Ogaden Online Editorial

Back in June 2008 this year, the internationally recognized human rights organization known as the Human Rights Watch (HRW) published the most detailed, first hand account of the type of atrocities and genocide carried out by the dictatorial regime in Ethiopian against the Ogaden civilians throughout Ogaden.

Among the HRW report’s findings and the indisputable facts submitted as evidence of Ethiopian army brutality were satellite imagery of before and after still images of the areas that were burned down.

Not only did the HRW report condemn the brutality and genocide carried out by the current Ethiopian regime led by Mr. Meles Zenawi, but it also, for the first time, put on the spotlight those Western countries such as the United Kingdom and the United States of America that perpetually supported the regime in Ethiopia under myriad pretexts.

At the time of the HRW publication and up until yesterday, the bevy of Ethiopian spokesman could not refute a single fact mentioned in the HRW’s report. Almost five months to the day when the widely received HRW report about Zenawi’s genocide in Ogaden were first published, the clique in Addis Ababa finally responded with what it billed as an ‘independent’ report.

This report is the furthest to anything a sane human being would call ‘independent’; hence let us call a spade a spade.

First, the report’s author is none other than a former Tigrian People’s Liberation Front (TPLF) foot soldier. In his own words, Mr. Lisanne Yohannes claims to be a “former high school Chemistry (sic) teacher, a Biochemistry (M.Sc.) graduate [who] then went on to join the TPLF to fight against the defunct regime, the DERG .”

Second, Mr. Yohannes is currently the chairman of a company based in Addis Ababa called GeoSpace Analytical Services (GeoSAS). In the ‘about us’ section of the GeoSAS website, the brief biography about Mr. Yohannes posits in part, “[that] in 1991 he joined the Ministry of Foreign Affairs and served as Chief of Cabinet of the Minister, Chairman of the Horn of Africa Standing Committee on Somalia, Special Envoy of the President of the Transitional Government/ Prime Minister of the FDRE and Head of Mission in PRC.”

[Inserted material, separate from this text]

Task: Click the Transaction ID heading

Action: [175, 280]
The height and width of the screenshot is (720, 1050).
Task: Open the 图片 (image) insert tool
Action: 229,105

How can a former TPLF soldier and an ex-Ethiopian Ministry of Foreign Affairs employee be tasked with investigating the very crimes that this ministry, the TPLF cadre, and the clique in Addis Ababa are accused of?

We, the Ogaden Editorial Board, do not know of any biochemistry training that could give Mr. Yohannes expertise in investigating the type of gross human rights violations and genocide that the Ethiopian regime is accused of in the HRW report published back in June this year.

We do not know of any objectivity scale that would confer credibility of independency on a former TPLF soldier such as Mr. Yohannes. We, further, have no idea how crass the Ethiopian regime is to present a former employee of the Ethiopian Ministry of Foreign Affairs as an ‘independent’ expert who can refute the facts supported among other things by satellite imagery that was provided by the HRW back in June.

What we do know for a fact is the very expertise that Mr. Yohannes’ GeoSAS company claims to have is the only piece of technology that could either corroborate what was presented in the HRW report or refute it conclusively. The fact Mr. Yohannes did not present evidence from the satellites he claims to employ in his company’s consulting engagements is proof enough that he had nothing to bring to the fore to refute the irrefutable, genocidal findings detailed in the HRW report.

Accusing the HRW of using ‘flawed methodology and unsubstantiated allegation’ is one thing, but using only victim interview as an investigative methodology with the presence of the very individuals and TPLF militias that were accused of having carried out genocide in Ogaden is nothing short of a badly executed public relations stunt on behalf of the TPLF regime.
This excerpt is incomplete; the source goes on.